• **Work instruction**
In the listing that follows, count the lines holding the word "string" and report only that number.
====== Data supplied
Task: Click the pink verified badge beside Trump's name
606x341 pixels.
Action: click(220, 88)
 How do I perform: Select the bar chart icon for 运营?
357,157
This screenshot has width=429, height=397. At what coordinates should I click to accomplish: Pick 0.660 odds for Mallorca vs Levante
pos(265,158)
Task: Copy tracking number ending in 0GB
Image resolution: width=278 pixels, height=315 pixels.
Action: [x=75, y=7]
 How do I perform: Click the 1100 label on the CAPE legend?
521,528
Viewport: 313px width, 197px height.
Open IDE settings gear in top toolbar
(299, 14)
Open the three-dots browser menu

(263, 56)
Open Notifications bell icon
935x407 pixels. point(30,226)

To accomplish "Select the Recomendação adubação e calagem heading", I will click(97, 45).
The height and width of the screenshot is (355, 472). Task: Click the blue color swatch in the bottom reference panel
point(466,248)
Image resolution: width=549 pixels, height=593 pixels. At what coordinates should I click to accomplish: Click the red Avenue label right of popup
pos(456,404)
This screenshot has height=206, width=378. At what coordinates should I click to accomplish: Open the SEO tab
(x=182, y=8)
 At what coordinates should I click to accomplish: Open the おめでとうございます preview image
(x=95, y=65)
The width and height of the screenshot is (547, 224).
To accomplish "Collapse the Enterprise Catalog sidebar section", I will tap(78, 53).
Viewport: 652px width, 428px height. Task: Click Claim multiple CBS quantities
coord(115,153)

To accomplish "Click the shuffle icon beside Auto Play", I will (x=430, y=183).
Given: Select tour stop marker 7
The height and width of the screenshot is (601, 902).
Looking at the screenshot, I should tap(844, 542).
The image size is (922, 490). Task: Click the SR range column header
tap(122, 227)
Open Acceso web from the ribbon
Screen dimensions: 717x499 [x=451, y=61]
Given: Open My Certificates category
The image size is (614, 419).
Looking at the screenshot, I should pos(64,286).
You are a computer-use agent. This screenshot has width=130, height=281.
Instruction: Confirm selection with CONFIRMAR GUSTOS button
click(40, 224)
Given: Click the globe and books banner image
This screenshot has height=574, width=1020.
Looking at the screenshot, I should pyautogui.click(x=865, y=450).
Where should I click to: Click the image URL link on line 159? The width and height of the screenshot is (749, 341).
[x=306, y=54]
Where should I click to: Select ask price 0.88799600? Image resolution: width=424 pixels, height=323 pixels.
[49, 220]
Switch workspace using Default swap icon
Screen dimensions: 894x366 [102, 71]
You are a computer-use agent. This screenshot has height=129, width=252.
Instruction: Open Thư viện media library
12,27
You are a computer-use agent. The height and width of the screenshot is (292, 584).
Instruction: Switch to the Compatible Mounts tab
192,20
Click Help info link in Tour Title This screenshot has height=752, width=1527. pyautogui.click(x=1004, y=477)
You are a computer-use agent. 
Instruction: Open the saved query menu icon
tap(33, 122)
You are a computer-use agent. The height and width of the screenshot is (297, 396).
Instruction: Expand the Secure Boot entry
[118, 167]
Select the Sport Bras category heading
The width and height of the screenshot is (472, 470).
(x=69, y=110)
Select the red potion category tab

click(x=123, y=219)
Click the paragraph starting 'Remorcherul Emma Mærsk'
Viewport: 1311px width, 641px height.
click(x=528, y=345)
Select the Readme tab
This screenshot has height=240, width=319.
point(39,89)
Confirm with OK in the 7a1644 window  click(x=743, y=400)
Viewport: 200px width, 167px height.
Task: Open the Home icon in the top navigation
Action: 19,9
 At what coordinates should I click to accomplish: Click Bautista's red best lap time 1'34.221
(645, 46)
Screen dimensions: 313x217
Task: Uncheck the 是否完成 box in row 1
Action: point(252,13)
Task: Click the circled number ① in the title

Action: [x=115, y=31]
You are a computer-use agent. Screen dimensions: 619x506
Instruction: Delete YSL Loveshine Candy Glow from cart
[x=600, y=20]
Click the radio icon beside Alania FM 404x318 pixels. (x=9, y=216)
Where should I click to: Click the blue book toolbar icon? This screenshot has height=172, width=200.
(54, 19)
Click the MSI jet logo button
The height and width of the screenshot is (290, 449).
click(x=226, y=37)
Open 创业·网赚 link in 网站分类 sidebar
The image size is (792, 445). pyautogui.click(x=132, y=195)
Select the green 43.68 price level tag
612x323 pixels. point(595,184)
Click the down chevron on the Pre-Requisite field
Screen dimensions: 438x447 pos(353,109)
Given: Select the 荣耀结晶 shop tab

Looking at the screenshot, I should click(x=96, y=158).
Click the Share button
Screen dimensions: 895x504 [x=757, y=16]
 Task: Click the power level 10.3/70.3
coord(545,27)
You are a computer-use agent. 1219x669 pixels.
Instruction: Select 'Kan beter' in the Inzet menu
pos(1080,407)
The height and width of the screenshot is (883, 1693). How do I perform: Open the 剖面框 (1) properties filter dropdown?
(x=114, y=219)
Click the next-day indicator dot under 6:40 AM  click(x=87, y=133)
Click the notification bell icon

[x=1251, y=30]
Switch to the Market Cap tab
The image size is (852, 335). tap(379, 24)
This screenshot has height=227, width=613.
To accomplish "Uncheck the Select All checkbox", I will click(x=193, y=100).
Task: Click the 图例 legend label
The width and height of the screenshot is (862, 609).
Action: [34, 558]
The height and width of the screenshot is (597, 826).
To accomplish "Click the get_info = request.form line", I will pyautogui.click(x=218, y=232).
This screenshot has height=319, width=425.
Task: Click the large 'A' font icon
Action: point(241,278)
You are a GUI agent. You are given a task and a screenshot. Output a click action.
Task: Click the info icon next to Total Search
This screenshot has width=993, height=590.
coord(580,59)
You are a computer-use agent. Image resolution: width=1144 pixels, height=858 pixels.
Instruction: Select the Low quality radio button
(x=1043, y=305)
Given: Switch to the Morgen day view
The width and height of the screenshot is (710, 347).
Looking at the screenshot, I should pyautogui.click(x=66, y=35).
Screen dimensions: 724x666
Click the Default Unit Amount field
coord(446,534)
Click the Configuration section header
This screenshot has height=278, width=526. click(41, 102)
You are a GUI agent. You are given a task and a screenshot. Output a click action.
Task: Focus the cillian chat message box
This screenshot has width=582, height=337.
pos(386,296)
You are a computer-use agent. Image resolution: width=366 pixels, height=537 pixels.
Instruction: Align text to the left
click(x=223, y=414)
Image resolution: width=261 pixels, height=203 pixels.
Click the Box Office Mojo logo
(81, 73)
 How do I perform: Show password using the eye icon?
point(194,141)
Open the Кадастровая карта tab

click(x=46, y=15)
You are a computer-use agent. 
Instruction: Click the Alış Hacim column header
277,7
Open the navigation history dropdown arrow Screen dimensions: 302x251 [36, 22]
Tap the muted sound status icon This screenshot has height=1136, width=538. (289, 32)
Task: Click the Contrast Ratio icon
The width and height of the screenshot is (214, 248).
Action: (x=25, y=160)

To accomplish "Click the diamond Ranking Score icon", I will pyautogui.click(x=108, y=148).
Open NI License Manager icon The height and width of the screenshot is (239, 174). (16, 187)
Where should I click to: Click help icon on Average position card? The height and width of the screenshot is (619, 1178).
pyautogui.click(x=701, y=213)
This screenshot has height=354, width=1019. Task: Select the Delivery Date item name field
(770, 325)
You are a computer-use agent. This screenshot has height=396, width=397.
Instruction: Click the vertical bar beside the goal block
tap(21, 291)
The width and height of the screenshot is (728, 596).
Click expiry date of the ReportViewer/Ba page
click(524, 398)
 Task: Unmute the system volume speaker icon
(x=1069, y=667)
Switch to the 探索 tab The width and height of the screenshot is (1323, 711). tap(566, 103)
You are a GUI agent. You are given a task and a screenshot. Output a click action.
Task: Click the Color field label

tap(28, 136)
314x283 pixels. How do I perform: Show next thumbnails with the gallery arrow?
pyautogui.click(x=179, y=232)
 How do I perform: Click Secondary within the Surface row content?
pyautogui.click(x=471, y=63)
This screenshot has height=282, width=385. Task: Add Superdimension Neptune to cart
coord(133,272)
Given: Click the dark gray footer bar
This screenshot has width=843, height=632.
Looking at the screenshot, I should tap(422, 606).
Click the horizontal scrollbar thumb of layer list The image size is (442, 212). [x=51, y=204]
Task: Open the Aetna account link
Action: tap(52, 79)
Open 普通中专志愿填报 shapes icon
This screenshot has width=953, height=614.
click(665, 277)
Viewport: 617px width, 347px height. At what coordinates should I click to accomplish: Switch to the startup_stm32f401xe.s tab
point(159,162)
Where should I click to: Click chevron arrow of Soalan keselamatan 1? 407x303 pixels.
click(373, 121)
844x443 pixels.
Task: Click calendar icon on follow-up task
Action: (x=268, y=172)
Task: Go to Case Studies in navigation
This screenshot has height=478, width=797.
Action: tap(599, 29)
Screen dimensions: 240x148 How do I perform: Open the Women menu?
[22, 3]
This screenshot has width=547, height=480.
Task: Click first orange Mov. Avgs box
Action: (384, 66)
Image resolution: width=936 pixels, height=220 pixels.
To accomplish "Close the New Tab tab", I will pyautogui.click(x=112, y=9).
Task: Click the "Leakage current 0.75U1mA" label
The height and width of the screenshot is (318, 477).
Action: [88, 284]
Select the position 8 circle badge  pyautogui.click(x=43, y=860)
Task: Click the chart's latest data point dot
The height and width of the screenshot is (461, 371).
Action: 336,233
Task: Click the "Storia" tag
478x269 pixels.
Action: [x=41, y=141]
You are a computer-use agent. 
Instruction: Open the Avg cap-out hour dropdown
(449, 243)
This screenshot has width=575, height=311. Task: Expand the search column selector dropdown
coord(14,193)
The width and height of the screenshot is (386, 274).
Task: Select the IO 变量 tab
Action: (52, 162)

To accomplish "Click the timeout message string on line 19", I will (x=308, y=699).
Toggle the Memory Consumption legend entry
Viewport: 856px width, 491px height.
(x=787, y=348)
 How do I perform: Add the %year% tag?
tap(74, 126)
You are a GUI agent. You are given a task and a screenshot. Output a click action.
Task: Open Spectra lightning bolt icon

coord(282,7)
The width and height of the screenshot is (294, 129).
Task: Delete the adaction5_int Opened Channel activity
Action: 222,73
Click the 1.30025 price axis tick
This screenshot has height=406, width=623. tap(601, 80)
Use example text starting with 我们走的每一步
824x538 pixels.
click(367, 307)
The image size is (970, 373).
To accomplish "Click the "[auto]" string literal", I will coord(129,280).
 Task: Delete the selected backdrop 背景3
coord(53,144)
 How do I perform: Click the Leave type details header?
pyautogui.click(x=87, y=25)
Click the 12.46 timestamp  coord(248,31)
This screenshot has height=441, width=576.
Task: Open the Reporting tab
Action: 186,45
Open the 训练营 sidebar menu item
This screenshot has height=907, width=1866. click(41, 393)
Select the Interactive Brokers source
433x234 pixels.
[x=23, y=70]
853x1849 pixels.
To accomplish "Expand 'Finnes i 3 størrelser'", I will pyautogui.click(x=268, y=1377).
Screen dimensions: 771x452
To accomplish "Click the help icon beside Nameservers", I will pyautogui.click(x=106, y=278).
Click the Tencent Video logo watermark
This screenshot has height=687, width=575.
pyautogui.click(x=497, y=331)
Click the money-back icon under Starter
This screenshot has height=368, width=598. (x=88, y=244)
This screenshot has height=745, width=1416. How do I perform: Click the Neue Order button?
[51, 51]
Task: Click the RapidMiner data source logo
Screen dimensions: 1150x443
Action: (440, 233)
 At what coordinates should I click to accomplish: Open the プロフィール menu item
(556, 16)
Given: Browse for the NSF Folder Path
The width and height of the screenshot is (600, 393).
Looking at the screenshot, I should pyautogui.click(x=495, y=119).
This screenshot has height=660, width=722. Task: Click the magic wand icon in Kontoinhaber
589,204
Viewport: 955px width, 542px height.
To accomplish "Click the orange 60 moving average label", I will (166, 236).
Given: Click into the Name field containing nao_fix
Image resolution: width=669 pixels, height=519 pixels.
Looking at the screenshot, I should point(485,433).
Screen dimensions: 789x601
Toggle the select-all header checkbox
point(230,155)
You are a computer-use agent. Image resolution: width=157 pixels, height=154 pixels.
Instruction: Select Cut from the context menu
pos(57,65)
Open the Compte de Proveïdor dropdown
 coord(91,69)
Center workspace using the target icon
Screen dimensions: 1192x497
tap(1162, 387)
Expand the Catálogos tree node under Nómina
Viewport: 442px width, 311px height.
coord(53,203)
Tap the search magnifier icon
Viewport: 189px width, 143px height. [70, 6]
============
• **Finished task**
2